(Beginning of Extracted records)

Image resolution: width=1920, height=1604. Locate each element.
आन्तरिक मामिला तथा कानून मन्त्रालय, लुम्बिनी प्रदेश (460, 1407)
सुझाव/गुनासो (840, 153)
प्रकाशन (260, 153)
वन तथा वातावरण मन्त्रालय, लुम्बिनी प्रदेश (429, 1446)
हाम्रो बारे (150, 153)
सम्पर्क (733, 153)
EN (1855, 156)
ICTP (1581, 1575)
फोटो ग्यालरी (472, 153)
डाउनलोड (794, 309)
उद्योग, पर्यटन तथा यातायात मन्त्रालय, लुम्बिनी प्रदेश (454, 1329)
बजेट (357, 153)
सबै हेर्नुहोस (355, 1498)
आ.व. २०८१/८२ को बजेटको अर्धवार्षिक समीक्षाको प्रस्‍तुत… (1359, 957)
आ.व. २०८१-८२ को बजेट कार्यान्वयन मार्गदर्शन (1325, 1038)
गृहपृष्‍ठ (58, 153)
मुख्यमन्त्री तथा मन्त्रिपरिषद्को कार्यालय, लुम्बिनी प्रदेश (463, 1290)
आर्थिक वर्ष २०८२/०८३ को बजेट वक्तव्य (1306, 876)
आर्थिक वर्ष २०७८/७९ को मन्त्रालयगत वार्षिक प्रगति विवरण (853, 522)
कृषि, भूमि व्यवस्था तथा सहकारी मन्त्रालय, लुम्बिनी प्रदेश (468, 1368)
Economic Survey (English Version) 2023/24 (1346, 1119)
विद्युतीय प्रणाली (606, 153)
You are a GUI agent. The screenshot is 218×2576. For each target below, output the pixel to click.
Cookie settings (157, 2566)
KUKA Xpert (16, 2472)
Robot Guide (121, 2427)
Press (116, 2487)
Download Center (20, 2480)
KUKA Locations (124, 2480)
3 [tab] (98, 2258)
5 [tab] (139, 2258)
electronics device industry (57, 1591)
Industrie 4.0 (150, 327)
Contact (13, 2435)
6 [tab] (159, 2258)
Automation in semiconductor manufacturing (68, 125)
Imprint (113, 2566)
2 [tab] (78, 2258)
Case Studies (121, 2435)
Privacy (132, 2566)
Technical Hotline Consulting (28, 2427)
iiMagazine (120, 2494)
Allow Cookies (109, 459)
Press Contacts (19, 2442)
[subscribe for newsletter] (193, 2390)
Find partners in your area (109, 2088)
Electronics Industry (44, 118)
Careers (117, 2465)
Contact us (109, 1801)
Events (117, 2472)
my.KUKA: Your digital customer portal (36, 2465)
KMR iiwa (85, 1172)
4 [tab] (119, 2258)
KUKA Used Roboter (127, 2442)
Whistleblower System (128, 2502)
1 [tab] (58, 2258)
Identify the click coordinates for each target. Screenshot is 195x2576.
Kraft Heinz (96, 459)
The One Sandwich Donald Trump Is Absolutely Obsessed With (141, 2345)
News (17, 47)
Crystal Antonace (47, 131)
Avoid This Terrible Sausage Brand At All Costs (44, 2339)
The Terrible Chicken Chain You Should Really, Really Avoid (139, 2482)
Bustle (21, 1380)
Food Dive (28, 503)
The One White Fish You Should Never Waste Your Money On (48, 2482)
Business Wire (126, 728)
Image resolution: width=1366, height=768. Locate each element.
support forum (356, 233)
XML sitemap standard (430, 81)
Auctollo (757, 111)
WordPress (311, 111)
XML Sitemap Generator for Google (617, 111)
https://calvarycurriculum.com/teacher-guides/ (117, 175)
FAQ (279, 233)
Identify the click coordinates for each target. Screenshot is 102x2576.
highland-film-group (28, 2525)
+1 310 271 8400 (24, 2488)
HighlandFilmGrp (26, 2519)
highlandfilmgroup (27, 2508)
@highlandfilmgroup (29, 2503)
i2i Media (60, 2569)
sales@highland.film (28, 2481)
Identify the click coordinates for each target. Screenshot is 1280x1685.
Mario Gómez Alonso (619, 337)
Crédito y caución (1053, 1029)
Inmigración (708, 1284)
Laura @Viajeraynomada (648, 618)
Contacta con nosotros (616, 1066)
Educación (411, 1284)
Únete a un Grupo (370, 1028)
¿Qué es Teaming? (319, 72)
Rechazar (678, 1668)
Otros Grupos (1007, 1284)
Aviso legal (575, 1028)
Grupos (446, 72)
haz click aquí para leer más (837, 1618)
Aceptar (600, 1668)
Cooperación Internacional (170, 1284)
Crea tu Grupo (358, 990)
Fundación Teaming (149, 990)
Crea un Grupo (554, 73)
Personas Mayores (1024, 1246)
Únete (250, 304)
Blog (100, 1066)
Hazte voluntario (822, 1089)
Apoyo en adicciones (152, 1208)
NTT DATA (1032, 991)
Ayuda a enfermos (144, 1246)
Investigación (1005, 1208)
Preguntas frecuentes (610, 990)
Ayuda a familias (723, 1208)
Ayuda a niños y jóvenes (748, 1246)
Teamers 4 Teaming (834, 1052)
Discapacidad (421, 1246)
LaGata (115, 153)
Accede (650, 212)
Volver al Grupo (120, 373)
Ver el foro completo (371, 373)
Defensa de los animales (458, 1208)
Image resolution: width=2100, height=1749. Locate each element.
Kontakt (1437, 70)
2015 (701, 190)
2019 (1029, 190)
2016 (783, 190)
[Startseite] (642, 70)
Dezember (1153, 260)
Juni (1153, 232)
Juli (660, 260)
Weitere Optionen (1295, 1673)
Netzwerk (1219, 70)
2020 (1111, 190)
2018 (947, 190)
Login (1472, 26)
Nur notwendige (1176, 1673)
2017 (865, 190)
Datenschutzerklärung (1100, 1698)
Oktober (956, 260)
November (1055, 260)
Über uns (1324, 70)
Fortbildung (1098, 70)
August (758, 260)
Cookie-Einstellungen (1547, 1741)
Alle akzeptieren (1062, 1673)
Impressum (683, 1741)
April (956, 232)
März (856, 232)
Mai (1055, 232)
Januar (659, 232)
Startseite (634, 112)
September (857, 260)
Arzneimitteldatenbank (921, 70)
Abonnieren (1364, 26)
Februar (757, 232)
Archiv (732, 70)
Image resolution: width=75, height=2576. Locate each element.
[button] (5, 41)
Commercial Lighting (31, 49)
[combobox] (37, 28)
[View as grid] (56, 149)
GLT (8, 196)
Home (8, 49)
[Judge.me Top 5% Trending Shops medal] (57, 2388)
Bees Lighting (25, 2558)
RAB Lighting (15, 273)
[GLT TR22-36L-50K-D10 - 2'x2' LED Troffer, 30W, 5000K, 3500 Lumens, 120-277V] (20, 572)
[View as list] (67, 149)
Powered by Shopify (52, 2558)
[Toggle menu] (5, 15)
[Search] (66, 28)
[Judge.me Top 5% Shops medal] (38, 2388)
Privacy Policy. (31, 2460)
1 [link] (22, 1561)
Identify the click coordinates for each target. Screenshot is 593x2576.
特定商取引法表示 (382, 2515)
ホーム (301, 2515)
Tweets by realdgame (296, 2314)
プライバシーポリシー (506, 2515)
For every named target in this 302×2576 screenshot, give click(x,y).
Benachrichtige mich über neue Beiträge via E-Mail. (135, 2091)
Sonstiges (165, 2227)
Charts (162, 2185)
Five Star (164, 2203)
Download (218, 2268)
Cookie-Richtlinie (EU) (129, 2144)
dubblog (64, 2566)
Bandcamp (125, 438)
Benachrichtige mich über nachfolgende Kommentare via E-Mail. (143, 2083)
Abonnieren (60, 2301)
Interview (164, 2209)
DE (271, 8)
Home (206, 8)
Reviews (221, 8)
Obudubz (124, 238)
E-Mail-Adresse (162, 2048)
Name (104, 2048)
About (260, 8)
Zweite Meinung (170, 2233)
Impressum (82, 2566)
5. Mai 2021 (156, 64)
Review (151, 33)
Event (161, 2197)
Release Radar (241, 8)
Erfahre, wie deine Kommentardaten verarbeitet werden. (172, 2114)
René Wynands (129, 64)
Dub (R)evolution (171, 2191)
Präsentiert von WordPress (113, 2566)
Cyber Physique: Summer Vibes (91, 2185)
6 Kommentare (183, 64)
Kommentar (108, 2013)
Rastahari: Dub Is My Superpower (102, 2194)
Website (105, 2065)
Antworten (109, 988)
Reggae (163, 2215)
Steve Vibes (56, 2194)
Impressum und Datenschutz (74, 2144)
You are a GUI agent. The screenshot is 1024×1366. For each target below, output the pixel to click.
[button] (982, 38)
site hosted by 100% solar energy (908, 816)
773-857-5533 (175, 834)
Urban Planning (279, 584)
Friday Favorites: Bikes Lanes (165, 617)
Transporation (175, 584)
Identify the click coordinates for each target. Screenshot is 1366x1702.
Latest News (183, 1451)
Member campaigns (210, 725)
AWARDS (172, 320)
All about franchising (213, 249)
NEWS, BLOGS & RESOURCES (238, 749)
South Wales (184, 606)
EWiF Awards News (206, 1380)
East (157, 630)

(End of Extracted records)

> Task directions:
Using only the entries above, output the line with "Laura @Viajeraynomada (648, 618)", the line with "Crea tu Grupo (358, 990)", and all lines between them, exactly as they stand.

> Output of the task:
Laura @Viajeraynomada (648, 618)
Contacta con nosotros (616, 1066)
Educación (411, 1284)
Únete a un Grupo (370, 1028)
¿Qué es Teaming? (319, 72)
Rechazar (678, 1668)
Otros Grupos (1007, 1284)
Aviso legal (575, 1028)
Grupos (446, 72)
haz click aquí para leer más (837, 1618)
Aceptar (600, 1668)
Cooperación Internacional (170, 1284)
Crea tu Grupo (358, 990)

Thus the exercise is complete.